Our translational animal research is focused on the neurodevelopmental outcomes due to early life alterations. Interactions between genes and the environment play an important role in the development of psychopathology. It is our main goal to address the developmental role of serotonin in developing psychopathology later in life using an advanced animal model for depression (serotonin transporter knockout rat). To address the fundamental issues that underlie alterations due to early life events, we attempt to identify molecular mechanisms underlying these alterations.

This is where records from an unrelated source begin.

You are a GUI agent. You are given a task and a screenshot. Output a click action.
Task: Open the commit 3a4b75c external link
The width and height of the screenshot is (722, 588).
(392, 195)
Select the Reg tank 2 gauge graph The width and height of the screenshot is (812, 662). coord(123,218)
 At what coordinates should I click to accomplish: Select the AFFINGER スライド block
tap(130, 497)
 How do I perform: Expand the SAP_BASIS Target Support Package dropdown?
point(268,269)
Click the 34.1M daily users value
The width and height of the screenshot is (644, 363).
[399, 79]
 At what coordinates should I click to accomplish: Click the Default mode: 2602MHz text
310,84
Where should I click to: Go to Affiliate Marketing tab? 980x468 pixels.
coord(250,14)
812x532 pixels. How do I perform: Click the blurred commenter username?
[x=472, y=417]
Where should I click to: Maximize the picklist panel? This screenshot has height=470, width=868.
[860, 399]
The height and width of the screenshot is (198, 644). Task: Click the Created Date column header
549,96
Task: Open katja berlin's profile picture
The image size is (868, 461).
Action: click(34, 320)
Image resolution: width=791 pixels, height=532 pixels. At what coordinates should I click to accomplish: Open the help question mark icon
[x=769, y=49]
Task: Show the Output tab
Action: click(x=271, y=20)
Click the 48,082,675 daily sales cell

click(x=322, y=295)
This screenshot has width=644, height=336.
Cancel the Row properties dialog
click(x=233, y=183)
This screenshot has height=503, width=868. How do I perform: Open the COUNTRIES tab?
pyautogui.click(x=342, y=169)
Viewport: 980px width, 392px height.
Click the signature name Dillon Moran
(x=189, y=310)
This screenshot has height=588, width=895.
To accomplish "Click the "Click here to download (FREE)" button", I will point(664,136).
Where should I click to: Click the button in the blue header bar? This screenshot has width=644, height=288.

Effects of antenatal depression and antidepressant treatment during pregnancy
Depressive symptoms frequently occur during pregnancy and may have a tremendous impact on the developing child. Unfortunately, pharmacological antidepressant treatments during pregnancy can also negatively impact the behavioural development and health of the offspring. In humans it is difficult to discern between the effects of the drug and the effects of the depression itself, therefore it is unclear whether children exposed to antidepressants in utero are at increased risk, and if so, what the underlying molecular mechanisms are that may point to potential solutions. We investigate the molecular mechanisms and behavioral alterations in the offspring that are altered due to antenatal depression, antidepressant treatment during pregnancy, and their combination.
We conduct extensive behavioural experimentation (Emotional, social, sleep and cognition), Physiology (telemetry), pharmacological manipulations (SSRIs), immunohistochemical assessments and molecular analysis (microarray, qPCR, genotyping, DNA methylation, DNA hydroxymethylation, histone methylation).